→ **Problem**
Convert the entries into a JSON list of strings, one string per line and blank lines dropped, starting at the line containing "Open the yolov8.ipynb file in browser" and ending at the end of the entries. Leave the pictures out of the list.

==============================

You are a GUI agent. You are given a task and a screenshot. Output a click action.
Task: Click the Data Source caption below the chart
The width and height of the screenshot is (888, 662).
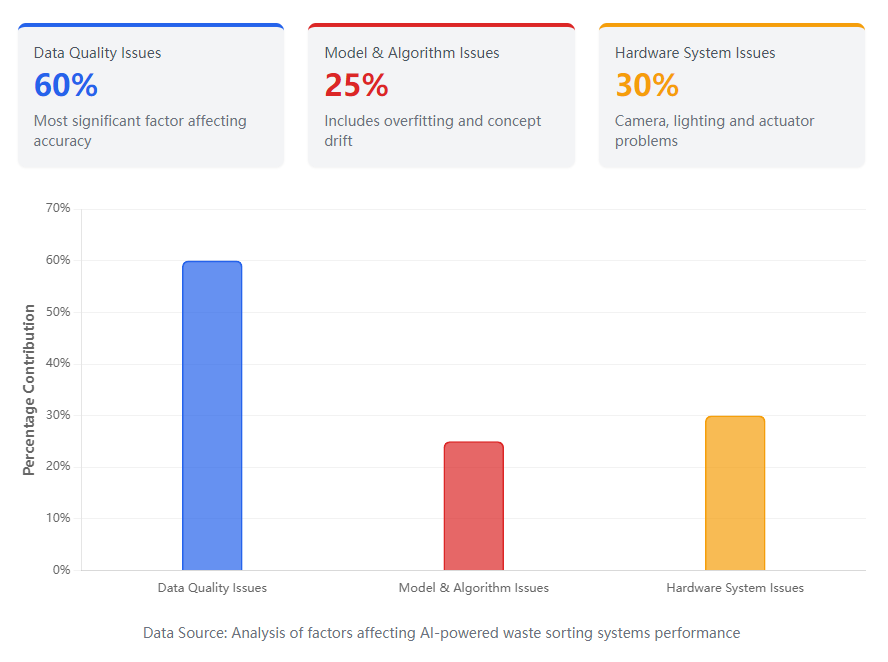441,633
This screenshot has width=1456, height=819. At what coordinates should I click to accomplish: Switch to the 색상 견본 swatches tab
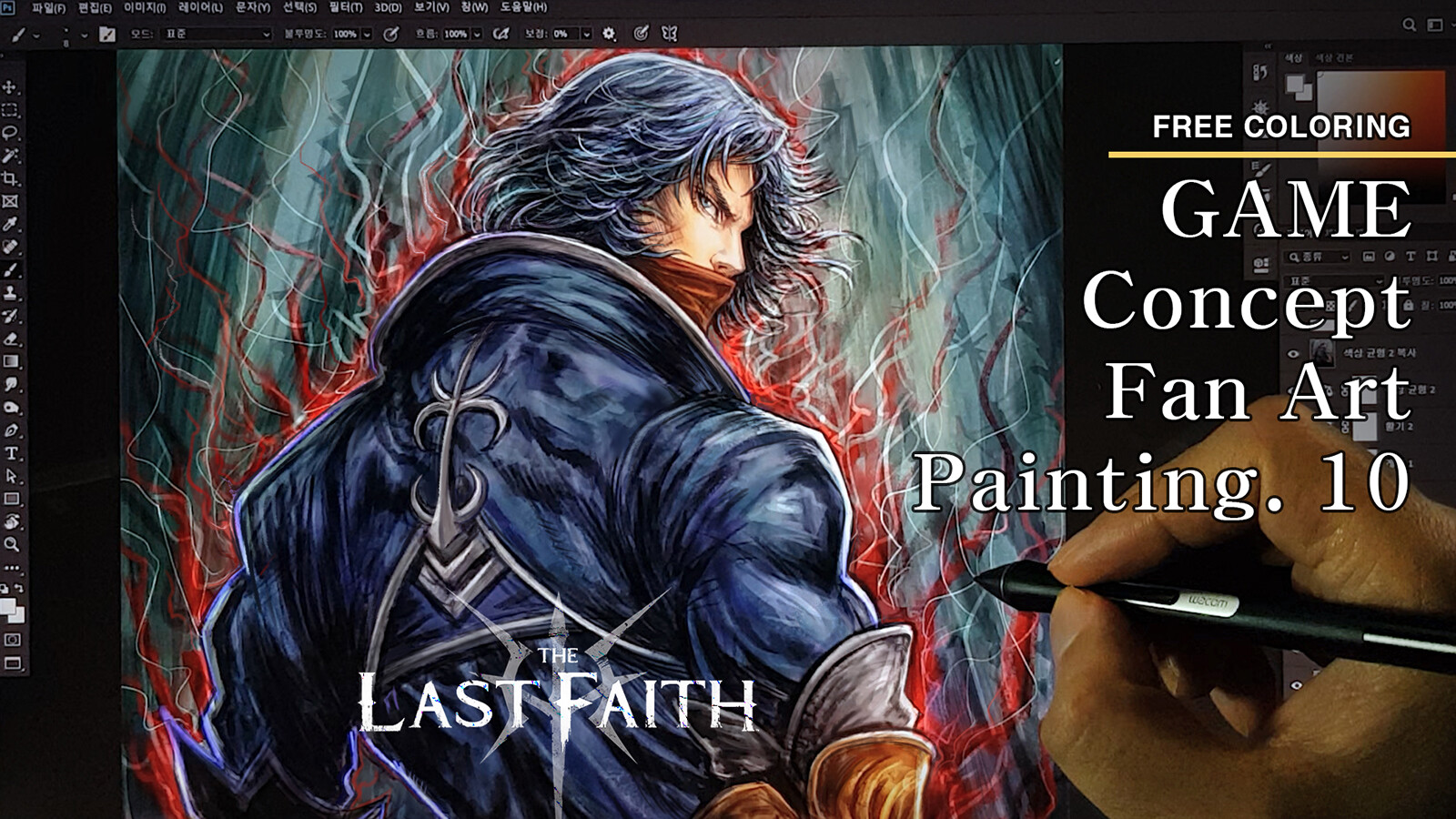(x=1334, y=58)
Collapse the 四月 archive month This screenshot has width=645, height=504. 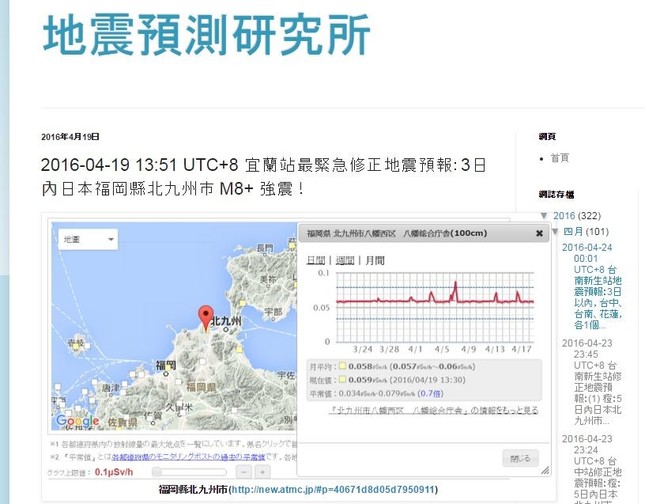click(556, 232)
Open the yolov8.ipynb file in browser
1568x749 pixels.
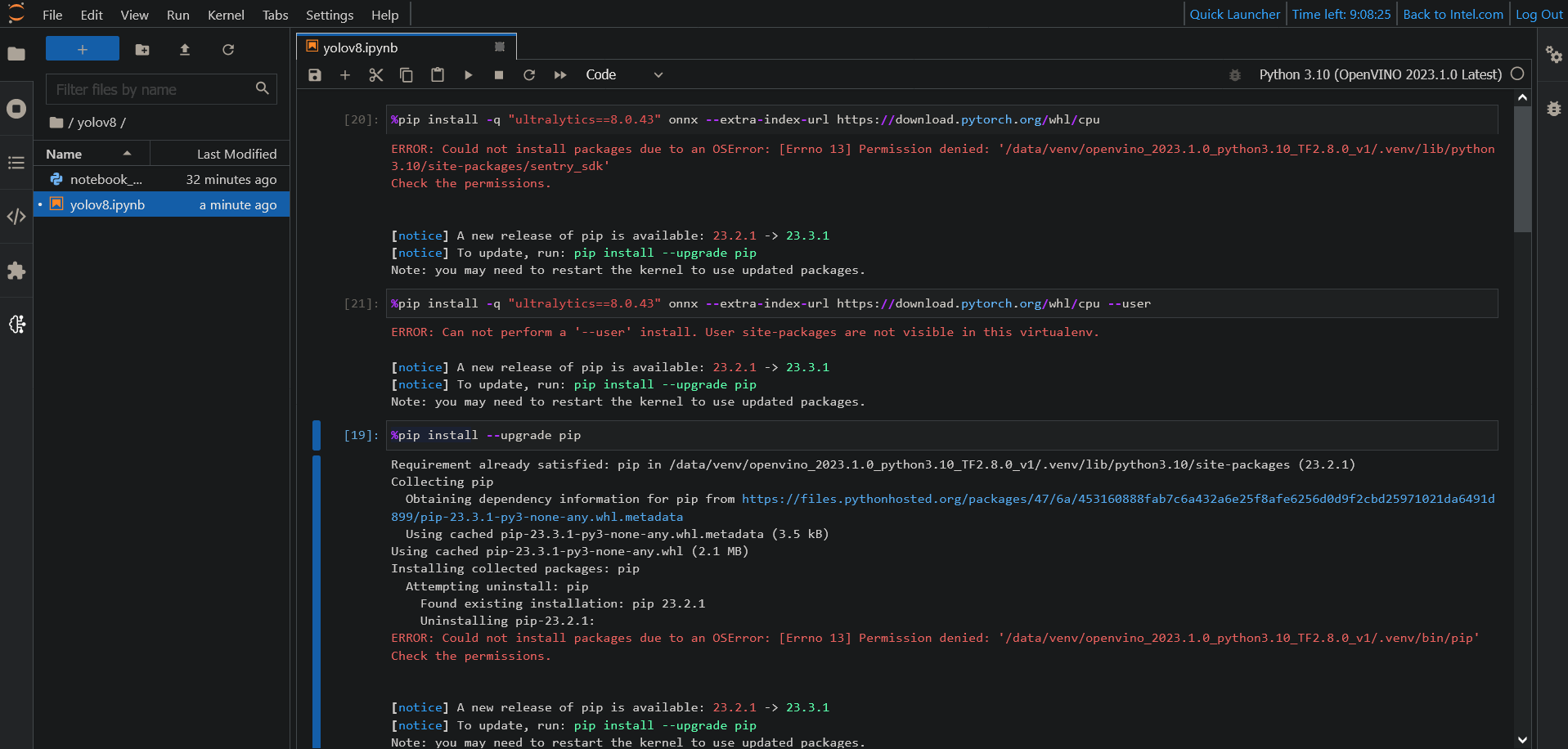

==============================

→ **The output**
[
  "Open the yolov8.ipynb file in browser",
  "1568x749 pixels."
]